Sous l’appellation «Hayat Tahrir Al Sham» (HTS), l’organisation islamiste qui a initié et mené l’offensive contre Bachar Al Assad existe sous cette appellation depuis 2017, mais son histoire remonte à bien des années plus tôt et a connu beaucoup de soubresauts et de changements de cap avérés ou feints et c’est selon.
C’est à l’image de son principal fondateur, le surnommé Abou Mohamed Al Joulani, de son vrai nom Ahmed Al Chareh, est né en 1982 en Arabie Saoudite où son père travaillait dans le domaine du pétrole mais a grandi dans un quartier chic de la capitale syrienne, Damas.
Issu d’une famille aisée, le hasard a voulu que lui aussi entame des études en médecine mais qu’il abandonnera pour rejoindre, dès 2003 et déjà radicalisé, les rangs du groupe Al Qaïda en Irak, le pays voisin qui venait d’être envahi par les Etats-Unis.
Il explique lui-même que son surnom Al Joulani a été choisi en référence au plateau du Golan d’où sa famille a été chassée après la guerre des Six-Jours de 1967 perdue contre l’occupant sioniste. En Irak, il a été emprisonné durant cinq années et ce n’est qu’après, en 2011, qu’il rentre dans son pays pour fonder d’abord, une année plus tard, le «Front Al Nosrah» considéré au départ comme la branche syrienne d’Al Qaïda mais qui prendra ses distances graduellement peu après.
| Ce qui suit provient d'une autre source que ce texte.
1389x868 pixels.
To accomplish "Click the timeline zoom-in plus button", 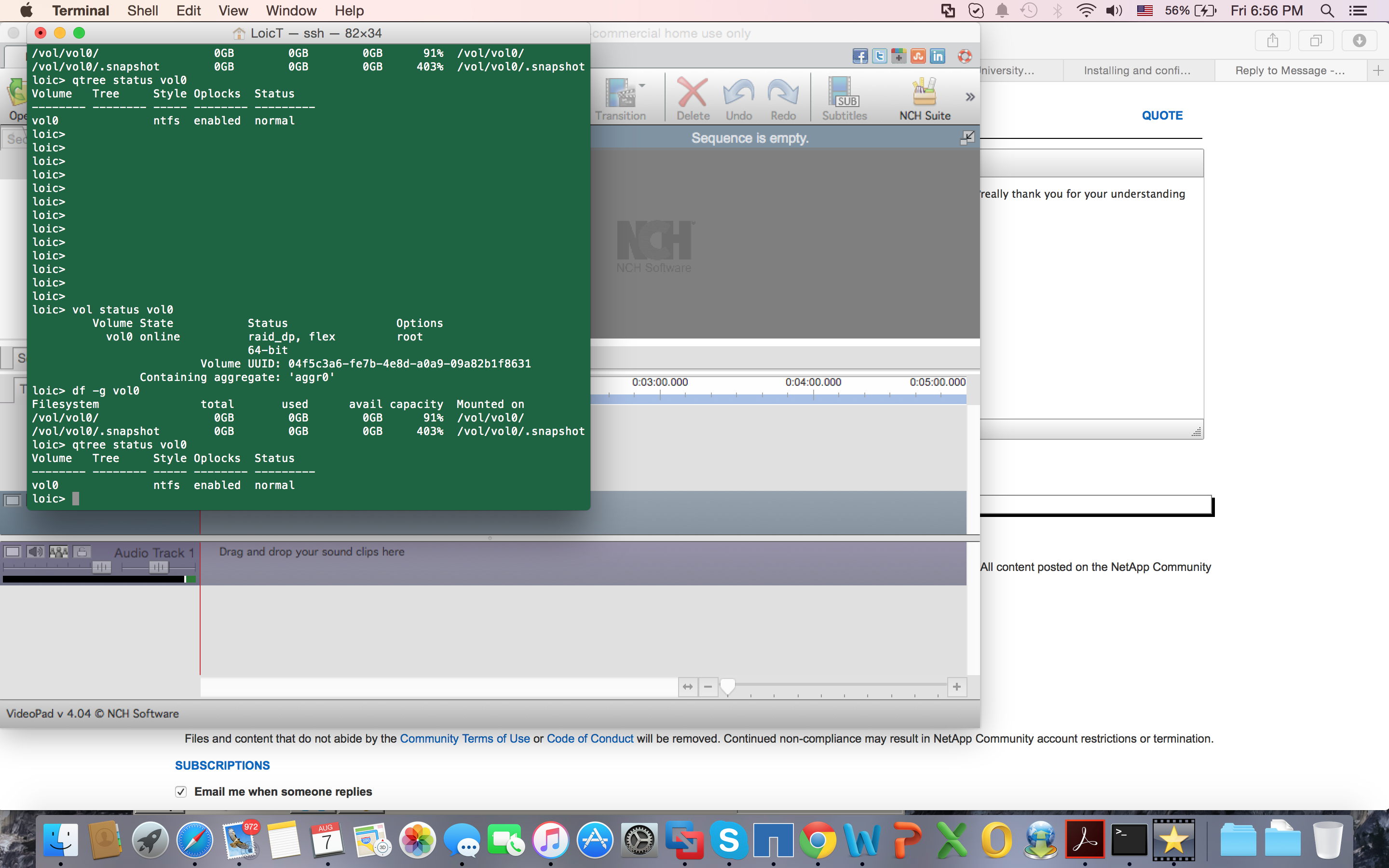I will pyautogui.click(x=956, y=687).
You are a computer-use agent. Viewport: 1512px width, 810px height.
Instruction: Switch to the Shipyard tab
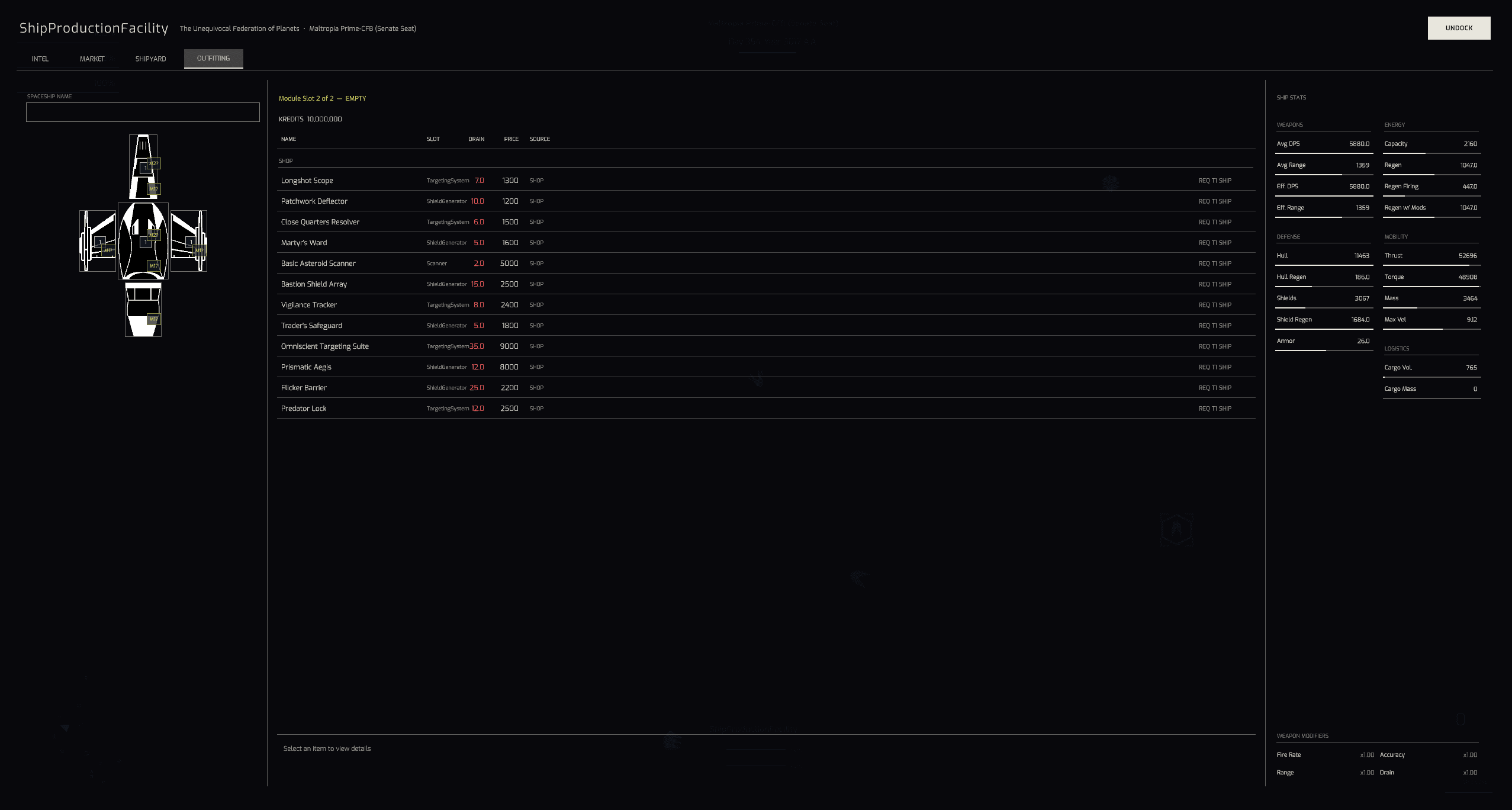(x=150, y=59)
D’abord en 2013, lorsque Al Joulani refuse de répondre à l’appel d’Abou Bakr Al Baghdadi pour une fusion sous la bannière de l’Etat islamique en Irak et au Levant, lui préférant Ayman Zawahiri dans ce conflit opposant les deux chefs «djihadistes», et ensuite en 2015, lorsqu’il déclare ne pas avoir l’intention de lancer des attaques contre l’Occident.
Une intention confortée en 2016 avec la création (un changement de dénomination) de l’organisation intermédiaire «Djabhat Fath Al Sham» qui, selon ses déclarations d’alors, n’est affiliée à aucune organisation internationale. Une rupture avec le «djihadisme» international pour se concentrer sur l’action interne mais qui n’a pas été sans conséquences sur le reste des éléments les plus radicaux de son groupe.
Les analystes notent qu’il y a eu des défections mais aussi, en contrepartie, des ralliements et c’est dans ce sillage que HTS est né avec la fusion de plusieurs autres groupes radicaux du nord de la Syrie. Contrôlant la région d’Idleb, HTS a entrepris de mettre en place les bases d’une gouvernance régionale avec une administration civile, mais avec un autoritarisme certain, font remarquer les observateurs, malgré les gestes multipliés envers les chrétiens de cette province.
Rejet de la vengeance ?
Des gestes considérés comme un gage de bonne volonté et de rupture avec l’extrémisme radical. Mais ils font également état d’exactions, selon les témoignages recueillis auprès d’autres habitants, notamment ceux proches des détenus. Quoi qu’il en soit, c’est de là qu’a été entreprise l’offensive soudaine entamée il y a une dizaine de jours.
Une avancée sur Alep puis Hama et Homs avant d’atteindre la capitale syrienne. Dans cette action, Al Joulani a, note-t-on, réitéré un appel rassurant envers les habitants d’Alep où vivent beaucoup de chrétiens, tout en sommant ses combattants de préserver la sécurité dans les régions conquises.
Bachar Al Assad est déclaré en fuite mais, finalement, contrairement à ce qui s’est passé plus de 20 ans auparavant en Tunisie ou même en Egypte, la chute de ce dernier n’a pas succédé directement au soulèvement populaire et toute la différence est là.
Abou Mohamed Al Joulani et son organisation vont-ils revendiquer une légitimité de prise de pouvoir ? Certains observateurs de la scène internationale estiment que ses changements d’attitude y compris vestimentaires (tenue militaire conventionnelle par opposition aux tenues privilégiées par les djihadistes), l’appel au rejet de la violence et surtout de la vengeance (notamment contre la minorité alaouite) dénotent son ambition de se faire accepter par les Syriens et de prétendre à gouverner le pays.
Rien n’est sûr et la situation est d’autant plus complexe qu’il n’est pas le seul acteur dans un pays plus que jamais divisé avec des groupes qui détiennent encore des territoires échappant à tout contrôle.
A cela il faut ajouter l’influence des pays qui se sont fortement impliqués jusque-là en Syrie, à l’instar de l’Iran, la Russie, la Turquie et les Etats-Unis. La dénomination «Al Sham», qui renvoie à une époque révolue, est en elle-même assez vague pour ne concerner que la Syrie en tant qu’Etat nation.